> _About this task_: Only the lines below starting at the one that contains "Where should I click to: Pick" and ending at the one that contains "Click Bitcoin's $98,896 price cell" are to be reproduced, exactly and with both ends kept.

------ Supplied data

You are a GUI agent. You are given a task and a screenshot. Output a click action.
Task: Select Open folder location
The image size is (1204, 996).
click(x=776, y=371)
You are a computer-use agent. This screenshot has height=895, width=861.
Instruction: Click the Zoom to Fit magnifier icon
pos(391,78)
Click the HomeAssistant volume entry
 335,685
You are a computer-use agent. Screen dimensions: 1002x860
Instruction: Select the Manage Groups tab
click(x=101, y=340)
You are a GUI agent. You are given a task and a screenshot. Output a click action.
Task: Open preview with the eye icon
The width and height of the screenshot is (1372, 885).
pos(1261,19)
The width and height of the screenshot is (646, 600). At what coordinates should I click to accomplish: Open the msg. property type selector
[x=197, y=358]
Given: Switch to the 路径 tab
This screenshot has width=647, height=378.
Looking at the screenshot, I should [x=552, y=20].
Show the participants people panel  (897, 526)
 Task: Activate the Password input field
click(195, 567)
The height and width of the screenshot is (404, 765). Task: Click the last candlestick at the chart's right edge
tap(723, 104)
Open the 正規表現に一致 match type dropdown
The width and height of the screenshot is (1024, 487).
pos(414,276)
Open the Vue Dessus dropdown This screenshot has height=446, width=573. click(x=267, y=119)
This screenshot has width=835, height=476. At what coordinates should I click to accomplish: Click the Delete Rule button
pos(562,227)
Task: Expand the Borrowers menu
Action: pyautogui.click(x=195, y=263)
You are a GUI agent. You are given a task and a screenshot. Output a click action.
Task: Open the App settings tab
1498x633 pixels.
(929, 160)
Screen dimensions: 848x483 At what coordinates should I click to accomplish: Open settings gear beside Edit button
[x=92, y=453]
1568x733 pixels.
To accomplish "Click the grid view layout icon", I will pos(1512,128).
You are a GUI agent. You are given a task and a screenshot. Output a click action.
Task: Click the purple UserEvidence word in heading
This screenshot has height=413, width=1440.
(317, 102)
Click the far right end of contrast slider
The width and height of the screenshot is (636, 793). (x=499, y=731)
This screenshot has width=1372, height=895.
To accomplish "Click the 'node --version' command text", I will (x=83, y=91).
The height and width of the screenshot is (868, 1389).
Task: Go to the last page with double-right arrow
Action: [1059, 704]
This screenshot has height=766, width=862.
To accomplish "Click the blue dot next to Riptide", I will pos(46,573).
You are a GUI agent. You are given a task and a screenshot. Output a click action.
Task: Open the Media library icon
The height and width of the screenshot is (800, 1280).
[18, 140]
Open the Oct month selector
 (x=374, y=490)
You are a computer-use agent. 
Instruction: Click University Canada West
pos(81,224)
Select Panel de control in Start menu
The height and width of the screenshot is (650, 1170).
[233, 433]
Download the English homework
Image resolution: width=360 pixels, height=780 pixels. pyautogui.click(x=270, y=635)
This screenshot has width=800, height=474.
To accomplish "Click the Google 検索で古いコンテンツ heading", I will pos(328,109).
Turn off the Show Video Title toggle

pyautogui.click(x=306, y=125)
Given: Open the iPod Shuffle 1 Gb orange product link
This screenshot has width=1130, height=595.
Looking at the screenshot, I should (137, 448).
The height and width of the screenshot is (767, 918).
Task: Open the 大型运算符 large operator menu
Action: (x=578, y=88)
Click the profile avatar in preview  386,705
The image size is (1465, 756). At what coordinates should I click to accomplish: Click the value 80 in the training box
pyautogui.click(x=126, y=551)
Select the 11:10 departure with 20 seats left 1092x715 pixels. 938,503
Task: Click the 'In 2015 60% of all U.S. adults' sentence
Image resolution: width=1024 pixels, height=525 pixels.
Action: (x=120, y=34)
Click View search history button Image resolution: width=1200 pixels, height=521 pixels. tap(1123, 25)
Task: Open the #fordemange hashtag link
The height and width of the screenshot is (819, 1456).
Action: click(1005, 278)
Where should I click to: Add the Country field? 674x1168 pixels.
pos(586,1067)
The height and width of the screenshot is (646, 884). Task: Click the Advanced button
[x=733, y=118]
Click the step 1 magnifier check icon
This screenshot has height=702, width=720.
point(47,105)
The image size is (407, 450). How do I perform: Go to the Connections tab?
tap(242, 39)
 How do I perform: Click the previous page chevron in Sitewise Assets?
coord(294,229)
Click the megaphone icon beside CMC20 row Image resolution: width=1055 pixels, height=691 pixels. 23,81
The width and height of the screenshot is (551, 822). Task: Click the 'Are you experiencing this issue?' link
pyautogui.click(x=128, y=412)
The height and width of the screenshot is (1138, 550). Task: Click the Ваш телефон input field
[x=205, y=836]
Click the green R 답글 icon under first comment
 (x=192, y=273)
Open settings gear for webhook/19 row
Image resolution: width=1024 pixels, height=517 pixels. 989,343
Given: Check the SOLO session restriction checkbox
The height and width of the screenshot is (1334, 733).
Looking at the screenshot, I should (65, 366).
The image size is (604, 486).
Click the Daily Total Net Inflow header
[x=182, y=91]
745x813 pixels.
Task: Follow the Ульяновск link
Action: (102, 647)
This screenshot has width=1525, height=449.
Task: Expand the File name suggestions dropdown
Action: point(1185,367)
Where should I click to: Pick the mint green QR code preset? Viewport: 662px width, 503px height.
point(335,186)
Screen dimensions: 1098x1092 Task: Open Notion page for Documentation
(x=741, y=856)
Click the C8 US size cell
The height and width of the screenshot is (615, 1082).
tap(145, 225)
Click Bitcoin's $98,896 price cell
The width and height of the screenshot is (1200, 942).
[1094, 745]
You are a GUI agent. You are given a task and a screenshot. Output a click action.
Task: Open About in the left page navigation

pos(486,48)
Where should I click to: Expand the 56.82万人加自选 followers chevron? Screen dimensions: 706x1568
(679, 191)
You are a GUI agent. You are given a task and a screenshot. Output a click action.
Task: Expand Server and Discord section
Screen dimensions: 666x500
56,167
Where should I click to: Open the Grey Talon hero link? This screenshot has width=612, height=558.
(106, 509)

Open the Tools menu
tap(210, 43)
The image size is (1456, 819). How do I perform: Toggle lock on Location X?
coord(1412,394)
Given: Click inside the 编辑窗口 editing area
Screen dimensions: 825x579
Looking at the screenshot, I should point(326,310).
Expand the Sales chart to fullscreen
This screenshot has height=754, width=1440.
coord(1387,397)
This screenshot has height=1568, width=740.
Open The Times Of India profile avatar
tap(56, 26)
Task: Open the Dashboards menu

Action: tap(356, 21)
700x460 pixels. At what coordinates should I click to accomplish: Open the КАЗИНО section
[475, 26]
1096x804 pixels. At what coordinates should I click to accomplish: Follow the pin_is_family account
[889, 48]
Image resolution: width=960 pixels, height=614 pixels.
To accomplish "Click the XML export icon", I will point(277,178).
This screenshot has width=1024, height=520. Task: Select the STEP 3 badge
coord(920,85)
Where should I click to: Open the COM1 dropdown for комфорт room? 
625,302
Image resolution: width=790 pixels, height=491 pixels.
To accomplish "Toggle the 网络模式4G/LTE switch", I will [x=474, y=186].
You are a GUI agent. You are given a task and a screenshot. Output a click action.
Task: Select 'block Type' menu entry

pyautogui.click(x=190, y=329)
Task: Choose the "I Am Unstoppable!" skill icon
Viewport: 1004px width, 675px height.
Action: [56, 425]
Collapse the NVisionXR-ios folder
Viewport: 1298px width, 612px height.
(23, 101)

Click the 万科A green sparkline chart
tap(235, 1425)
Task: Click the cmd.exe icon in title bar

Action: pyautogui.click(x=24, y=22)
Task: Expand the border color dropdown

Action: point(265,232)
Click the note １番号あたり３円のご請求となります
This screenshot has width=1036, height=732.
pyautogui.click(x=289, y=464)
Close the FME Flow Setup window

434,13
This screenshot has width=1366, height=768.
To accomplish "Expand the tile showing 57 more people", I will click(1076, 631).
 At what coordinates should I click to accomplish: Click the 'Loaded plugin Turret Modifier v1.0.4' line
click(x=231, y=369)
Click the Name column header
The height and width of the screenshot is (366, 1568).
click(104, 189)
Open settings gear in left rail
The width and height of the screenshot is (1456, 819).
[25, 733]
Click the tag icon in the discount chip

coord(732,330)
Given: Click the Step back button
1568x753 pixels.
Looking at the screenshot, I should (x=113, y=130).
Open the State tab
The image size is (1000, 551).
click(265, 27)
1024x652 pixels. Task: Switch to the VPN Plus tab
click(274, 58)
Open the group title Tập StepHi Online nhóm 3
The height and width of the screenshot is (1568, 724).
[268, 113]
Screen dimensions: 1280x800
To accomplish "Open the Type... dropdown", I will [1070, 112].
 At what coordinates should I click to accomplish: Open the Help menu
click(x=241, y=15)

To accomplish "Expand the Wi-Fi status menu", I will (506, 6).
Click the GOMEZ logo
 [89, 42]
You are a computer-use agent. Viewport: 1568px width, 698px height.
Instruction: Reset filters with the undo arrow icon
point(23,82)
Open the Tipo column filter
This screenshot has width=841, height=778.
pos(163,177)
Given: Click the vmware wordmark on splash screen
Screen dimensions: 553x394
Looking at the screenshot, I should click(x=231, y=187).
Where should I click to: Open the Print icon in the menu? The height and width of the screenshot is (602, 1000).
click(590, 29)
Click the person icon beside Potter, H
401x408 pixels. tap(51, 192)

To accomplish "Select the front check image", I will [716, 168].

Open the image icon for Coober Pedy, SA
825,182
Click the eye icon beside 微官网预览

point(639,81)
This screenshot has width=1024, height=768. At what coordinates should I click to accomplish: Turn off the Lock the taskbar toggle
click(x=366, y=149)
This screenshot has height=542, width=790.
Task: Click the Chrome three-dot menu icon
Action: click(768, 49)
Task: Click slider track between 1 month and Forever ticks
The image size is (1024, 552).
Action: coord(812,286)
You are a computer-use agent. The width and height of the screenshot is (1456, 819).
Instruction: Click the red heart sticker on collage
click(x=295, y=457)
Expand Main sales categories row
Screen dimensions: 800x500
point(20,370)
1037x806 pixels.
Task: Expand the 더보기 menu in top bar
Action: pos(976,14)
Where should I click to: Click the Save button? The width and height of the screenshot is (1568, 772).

------------

> _Response area_:
Where should I click to: Pick the mint green QR code preset? Viewport: 662px width, 503px height.
point(335,186)
Screen dimensions: 1098x1092 Task: Open Notion page for Documentation
(x=741, y=856)
Click the C8 US size cell
The height and width of the screenshot is (615, 1082).
tap(145, 225)
Click Bitcoin's $98,896 price cell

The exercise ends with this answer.